### TESTO:
★ ★ ★ ★ ★

«Treno grande e nero che arrivi lungo il binario/Suona il tuo fischio a lungo/Un minuto ci sei, il minuto dopo non ci sei più…».Comincia così il nuovo album di Bruce Springsteen, Letter to You, il primo realizzato in studio con la E Street Band dopo tanto tempo (High Hopes, 2014). Un senso di fine e caducità pervade il disco fin dai primi versi della prima canzone. One Minute You’re Here è un pezzo autunnale ed emblematico, fa già intuire che Letter to You è anche un’antologia di assenze, di perdita di amici e compagni di musica che non ci sono più. È un pezzo potente, evocativo, a tratti quasi sussurrato. Per versi e parole pare una sorta di fotografia dell’intera opera, un’immagine malinconica, nitida e al contempo consumata, bruciata dal sole e dalla vita, mentre «il vento d’estate canta la sua ultima canzone». Per dimensione quasi “solista” e per scenario immaginato («Big black train»; «Autumn carnival»…), One Minute fa da trait d’union con il lavoro precedente di Springsteen, Western Stars (2019), poderoso affresco western su tanti perdenti e poveri cristi d’America. «Baby baby baby/Sono così solo/Baby Baby Baby sto tornando a casa…». La canzone magnifica e struggente (forse la migliore dell’opera) apre alle altre 11 tracce-capitoli successivi della lunga lettera autobiografica scritta (musicalmente) insieme alla E Street Band.
Da questa prima traccia, l’intero Letter to You è un continuo e serrato racconto a perdifiato di tormentati ritorni a casa (Ghosts), di treni fiammeggianti (Burnin’ Train), senso di morte e rinascita (Last Man Standing, Ghosts), guizzi rock ‘n’ roll (Janey Needs a Shooter), parentesi politiche (Rainmaker, su un populista che somiglia tanto a “Trumpo”) e inesauribile, inguaribile speranza (Letter to You, The Power of Prayer, I’ll See You in My Dreams).

★ ★ ★ ★ ★

### AZIONE RICHIESTA:
Prosegui la recensione dell'album Letter to You di Bruce Springsteen, ripartendo subito dopo l'ultima frase riportata. I record che seguono provengono da un'altra fonte.

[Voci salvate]
★ ★ ★ ★ ★

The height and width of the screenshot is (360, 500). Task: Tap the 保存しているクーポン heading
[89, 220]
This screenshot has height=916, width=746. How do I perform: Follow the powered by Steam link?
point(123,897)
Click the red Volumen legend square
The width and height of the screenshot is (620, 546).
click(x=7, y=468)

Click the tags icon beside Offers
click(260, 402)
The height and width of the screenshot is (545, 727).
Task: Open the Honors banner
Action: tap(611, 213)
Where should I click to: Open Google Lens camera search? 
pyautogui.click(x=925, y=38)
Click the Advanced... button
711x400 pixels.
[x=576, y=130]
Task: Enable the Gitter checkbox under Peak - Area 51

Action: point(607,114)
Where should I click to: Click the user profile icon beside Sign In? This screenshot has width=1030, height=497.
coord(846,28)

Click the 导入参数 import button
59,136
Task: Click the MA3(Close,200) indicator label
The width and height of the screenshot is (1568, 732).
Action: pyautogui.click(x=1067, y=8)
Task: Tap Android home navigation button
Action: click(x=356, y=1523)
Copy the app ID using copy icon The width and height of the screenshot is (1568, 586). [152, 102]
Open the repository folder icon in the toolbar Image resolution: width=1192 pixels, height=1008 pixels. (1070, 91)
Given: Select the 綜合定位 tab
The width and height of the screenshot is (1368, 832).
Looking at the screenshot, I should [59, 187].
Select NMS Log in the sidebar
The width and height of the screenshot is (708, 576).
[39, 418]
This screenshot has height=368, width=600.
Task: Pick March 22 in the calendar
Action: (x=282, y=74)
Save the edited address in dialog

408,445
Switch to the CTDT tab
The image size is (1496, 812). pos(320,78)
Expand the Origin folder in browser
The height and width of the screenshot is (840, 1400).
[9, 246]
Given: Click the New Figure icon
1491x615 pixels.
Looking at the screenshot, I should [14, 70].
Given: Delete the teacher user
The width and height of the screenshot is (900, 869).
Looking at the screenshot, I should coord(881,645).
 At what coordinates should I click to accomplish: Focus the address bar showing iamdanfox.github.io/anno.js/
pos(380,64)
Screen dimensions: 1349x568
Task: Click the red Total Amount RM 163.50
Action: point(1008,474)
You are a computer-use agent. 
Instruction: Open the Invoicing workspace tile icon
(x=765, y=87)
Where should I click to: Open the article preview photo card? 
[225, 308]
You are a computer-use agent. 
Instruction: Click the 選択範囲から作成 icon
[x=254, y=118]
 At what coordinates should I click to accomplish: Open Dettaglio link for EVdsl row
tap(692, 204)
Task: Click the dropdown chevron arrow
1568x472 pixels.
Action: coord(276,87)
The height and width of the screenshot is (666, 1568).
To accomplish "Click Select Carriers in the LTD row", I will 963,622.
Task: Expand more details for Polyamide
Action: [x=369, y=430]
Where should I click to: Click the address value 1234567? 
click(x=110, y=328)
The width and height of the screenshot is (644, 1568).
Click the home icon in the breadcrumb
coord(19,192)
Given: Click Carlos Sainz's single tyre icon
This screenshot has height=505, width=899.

★ ★ ★ ★ ★

### RISPOSTA ALL'ESERCIZIO:
Tre pezzi sono stati presi dai primi anni Settanta e risuonati e cantati in chiave rock insieme alla E Street Band: Janey Needs a Shooter e le “dylaniane” If I Was the Priest e Song for Orphans. Non tutto è amalgamato alla perfezione in questo racconto personale e indubbiamente sentito (The Power of Prayer e House of a Thousand Guitars sono un po’ didascaliche per enfasi musicale e testi). Alcuni capitoli sono storie di fantasmi e spiriti luminosi che aiutano restare vivi. In Ghosts, dedicata a George Theiss, fondatore della prima band di Springsteen (i Castiles), Bruce canta: «Ho bisogno di te al mio fianco/Del tuo affetto e sono vivo…».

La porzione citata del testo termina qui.